Cristina Giménez

Me resultó fácil enamorarme del territorio patagónico.
De sus matas negras, diseminadas como las pecas de una joven pelirroja o de su color monótono iluminado por hilos de plata.
De las tardes de cosecha, sin verdes y con acertijos, jugando a encontrar escondidas en la tierra las achicorias y en el mar los sombreritos.
En laberintos con los pingüinos me perdí, como perdí el aliento al bajar un pedregal, para mirar al lobo de mar cansado del juego de las focas.
Sin medir la distancia acaricié el lomo de un león, me hamaqué en las horquetas y vi el turquesa perfecto debajo del puente, donde gobernó un comandante.
Pinté de bordó mis dedos con la cerezas más dulces y se deshicieron en mi boca las finas costillas del cordero.
Una tarde navegando lloré frente a la imponencia del hielo. En otra ocasión por el Lago del Desierto el hielo se me impuso desde arriba.
Acaricié el pelaje de un chulengo, una oveja y vi bailar las plumas de un charito tras su madre.
Caminé por un estrecho sendero, delineado por un río de colores y aunque no pude dejar mi huella en la cueva, muchas veces las vi hacerse agua en las tarde de invierno.
Recorrí a rueda una larga línea de asfalto, desde su nacimiento hasta el fin del mundo.

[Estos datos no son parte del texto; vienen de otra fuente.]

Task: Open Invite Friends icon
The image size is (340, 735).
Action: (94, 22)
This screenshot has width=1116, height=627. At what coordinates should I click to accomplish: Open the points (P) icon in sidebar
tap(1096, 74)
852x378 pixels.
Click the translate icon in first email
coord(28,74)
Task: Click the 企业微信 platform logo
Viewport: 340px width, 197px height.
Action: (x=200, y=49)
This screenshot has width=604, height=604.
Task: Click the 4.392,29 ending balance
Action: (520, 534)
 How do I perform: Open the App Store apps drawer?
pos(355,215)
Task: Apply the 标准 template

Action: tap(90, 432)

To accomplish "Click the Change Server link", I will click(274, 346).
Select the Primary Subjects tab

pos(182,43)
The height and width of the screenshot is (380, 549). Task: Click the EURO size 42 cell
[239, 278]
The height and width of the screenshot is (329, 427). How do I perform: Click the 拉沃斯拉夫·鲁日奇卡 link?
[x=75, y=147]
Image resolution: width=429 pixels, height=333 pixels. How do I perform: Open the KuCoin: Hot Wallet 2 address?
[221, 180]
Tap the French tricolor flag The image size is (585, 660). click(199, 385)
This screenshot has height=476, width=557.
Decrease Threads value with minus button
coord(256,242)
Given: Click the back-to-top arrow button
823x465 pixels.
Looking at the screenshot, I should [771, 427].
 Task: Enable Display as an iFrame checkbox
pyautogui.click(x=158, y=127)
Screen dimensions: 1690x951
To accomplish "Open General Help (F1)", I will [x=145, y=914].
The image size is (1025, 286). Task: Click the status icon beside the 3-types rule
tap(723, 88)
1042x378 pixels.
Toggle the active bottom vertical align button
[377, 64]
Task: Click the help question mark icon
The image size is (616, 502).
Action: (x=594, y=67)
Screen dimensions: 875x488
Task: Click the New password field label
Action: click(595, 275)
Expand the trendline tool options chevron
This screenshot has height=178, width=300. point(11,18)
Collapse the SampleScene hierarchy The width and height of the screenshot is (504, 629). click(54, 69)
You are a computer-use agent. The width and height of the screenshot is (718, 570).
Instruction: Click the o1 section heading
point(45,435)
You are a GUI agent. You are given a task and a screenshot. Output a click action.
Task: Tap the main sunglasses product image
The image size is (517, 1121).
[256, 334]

Me mostró por la ventanilla puños que subían y bajaban perforando, agujas de reloj gigantes moviéndose al ritmo del viento, a veces montañas, bosque y más frecuente fue mirar el desierto.
No sé cuando llegue el fin de este viaje. Pero siempre encuentro un rincón para esconderme, rodearme con su belleza, su calma. O con sus poetas. (Del taller literario, “Lo escrito, escrito está”).